I would say this is much easier to do in a commercial product where there are fewer eyes on it.
Anyone is free to view the source code of KiCad and look for vulnerabilities or suspect code, which is not the case with commercial software. The commercial code could be doing anything and you just have to trust that the company is not doing anything bad.
By looking through the various commits or pull requests, it should be fairly easy to find if out if files are being transferred somewhere.
Here is a interesting link to see how GitHib secures open source code.
Yep.
Air gapped workstations, physical & logical port security (concrete/ compound in USB Ports). Physical perimeter to screen for unauthorized storage or recording devices. Ah, yes: last but not least: properly grounded Faraday Cage for the work environment. That’s about it in a nutshell.

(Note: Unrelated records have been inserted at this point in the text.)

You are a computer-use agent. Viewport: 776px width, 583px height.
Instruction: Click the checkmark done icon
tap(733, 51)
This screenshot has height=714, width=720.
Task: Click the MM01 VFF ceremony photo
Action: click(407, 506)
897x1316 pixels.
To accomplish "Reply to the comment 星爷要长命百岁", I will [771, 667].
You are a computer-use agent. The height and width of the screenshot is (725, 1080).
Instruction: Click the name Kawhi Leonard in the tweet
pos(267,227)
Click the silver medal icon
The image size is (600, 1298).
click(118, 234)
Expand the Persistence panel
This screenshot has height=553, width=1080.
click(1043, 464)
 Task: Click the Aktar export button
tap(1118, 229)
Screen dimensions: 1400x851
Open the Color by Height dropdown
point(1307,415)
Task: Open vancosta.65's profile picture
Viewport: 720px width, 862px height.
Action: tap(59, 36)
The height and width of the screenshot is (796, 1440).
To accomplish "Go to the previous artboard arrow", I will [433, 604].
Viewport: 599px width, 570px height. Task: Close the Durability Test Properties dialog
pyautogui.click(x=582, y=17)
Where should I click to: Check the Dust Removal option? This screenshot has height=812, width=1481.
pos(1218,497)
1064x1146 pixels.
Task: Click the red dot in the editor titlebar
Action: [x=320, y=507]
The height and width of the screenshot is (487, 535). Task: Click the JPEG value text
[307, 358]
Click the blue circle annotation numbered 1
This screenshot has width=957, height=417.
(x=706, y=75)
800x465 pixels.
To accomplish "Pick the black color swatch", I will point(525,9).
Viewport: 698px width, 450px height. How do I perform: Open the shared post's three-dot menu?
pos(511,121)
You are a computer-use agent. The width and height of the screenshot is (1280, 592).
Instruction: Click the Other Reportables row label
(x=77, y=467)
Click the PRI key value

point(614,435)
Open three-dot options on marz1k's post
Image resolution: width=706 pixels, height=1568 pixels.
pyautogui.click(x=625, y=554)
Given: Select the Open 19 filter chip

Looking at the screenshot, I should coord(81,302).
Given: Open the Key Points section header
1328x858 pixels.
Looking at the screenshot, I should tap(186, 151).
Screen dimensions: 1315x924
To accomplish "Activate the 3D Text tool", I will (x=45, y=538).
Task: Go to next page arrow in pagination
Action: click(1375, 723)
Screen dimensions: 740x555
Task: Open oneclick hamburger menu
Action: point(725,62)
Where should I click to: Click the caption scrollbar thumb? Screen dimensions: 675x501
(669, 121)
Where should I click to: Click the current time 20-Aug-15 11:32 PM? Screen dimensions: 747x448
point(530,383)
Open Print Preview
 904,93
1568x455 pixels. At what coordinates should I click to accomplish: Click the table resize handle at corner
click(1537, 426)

The rest is just means & discipline to enforce the rules and constraints, otherwise, it’s all for naught.
Alexander aka @hwreverse
Time to dig out the rubylith.
As a one who is not a KiCad developer (although I have submitted a bugfix) but still pretty involved and knowledgeable, I have only one word: impossible. I usually avoid absolutes but this time I won’t say “highly improbable” or anything like that. It’s just virtually impossible. Every part of it. From the premises to not being detected right away.
There’s one remotely related example from the Linux kernel development, but it’s very different than KiCad (or almost any other project ever).
I have worked network security. If your project is really that sensitive, keep that machine off the network. Period. Simply no other way. More often these machines are on heavily restricted access networks. These really aren’t hard to set up in a corporate environment.
Bottom line, this isn’t a Kicad responsibility. If you implement security, you own it. More resources would go into that than the electrical cad portion. This comes up periodically it seems. Files can be encrypted locally or they can use keys should they need to be shared. Again, this is well outside the scope of Kicad and I don’t see that changing unless some other open source entity drops a module or plugin that is compatible.